Supongo que resulta inevitable para muchos de nosotros agarrarse a los recuerdos como único anhelo de un tiempo pasado. Encontrar aquel álbum de fotos que estaba escondido bajo la cama o pasaba desapercibido por la estantería de cualquier habitación.Los recuerdos provocan lágrimas. También sonrisas. En algunas personas abundan y en otras escasean. Depende de la edad y a veces ni siquiera de eso pues el más viejo puede no recordar. Los recuerdos podrían ser una variable contraria a los pelos de la cabeza. El que tiene poco pelo es porque ya va guardando muchos recuerdos y al que no le afecta la alopecia el tiempo le ha dado poco margen para recordar.
Los recuerdos son un lastre en muchas ocasiones. Son, como te dije aquel día, un ancla que todos arrastramos por nuestro camino. Algunas veces es un peso ligero y reluciente y la mostramos con alegría a los demás. Otras veces nos come por dentro como si de chinches se trataran y su color es oxidado, prueba de que el barco no está en su mejor momento.
Hay recuerdos imborrables y otros tantos que se meten en una caja al fondo del armario para empujarlos a un olvido improvisado que haga sentir un poco mejor. Ahora que lo pienso, ¡cuánta historia puede tener por dentro un armario!

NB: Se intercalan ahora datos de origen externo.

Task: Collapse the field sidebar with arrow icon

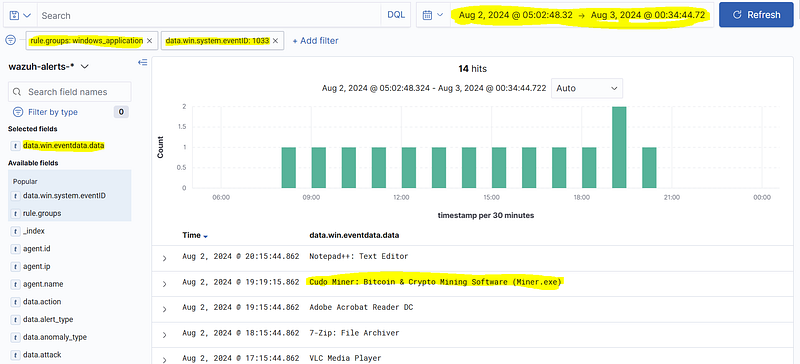Action: tap(143, 62)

Me gustaría terminar de reflejar todas las reflexiones de esta tarde soleada de lunes de otoño con una imagen. No sé si de recuerdos o de olvido. No sé qué saldrá cuando ponga en "buscar imágenes" la palabra olvido... (...)
...Ahora ya lo sé. He estado buscando y no he encontrado nada que reflejara lo que quería expresar así que, simplemente, tomaré una imagen de una playa de Almería que el ecologista Jaime del Val denomina "Playa del Olvido". Definitivamente es lo más parecido a lo que yo quería decir cuando hablaba del recuerdo: único anhelo de un tiempo pasado.